= Source records =
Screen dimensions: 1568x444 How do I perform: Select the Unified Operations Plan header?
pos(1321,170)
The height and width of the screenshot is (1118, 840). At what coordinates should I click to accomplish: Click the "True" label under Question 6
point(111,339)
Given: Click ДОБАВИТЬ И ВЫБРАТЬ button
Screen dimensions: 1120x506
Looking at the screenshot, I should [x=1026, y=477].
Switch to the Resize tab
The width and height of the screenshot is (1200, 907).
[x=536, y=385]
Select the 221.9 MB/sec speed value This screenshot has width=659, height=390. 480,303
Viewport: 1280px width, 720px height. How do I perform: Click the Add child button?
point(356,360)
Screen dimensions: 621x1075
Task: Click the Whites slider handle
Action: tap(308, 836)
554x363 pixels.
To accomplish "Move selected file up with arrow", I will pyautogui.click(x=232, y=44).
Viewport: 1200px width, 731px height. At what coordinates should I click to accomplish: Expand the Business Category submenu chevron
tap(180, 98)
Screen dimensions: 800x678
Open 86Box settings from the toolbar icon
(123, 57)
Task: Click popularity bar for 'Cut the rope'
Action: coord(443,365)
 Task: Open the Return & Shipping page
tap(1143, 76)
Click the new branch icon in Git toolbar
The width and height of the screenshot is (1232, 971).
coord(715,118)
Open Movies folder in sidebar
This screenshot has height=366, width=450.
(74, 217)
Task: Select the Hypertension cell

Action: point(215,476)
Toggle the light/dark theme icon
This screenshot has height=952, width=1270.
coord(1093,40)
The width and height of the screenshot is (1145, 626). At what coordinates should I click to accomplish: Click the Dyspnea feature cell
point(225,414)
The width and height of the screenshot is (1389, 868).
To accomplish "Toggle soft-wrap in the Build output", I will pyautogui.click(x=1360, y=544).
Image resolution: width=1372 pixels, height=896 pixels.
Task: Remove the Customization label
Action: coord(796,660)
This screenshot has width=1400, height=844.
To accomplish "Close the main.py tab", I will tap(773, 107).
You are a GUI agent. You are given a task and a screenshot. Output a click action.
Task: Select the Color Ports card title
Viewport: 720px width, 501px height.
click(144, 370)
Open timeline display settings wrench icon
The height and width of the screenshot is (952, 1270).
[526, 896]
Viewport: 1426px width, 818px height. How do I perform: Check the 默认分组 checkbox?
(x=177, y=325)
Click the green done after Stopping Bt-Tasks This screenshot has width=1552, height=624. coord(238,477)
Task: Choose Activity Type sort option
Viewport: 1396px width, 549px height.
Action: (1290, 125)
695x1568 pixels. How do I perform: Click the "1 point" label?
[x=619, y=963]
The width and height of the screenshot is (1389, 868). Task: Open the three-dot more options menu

= What to produce =
Copy each line above that contains the string "icon". Case counts.

= Solution to this problem =
Open 86Box settings from the toolbar icon
Click the new branch icon in Git toolbar
Toggle the light/dark theme icon
Open timeline display settings wrench icon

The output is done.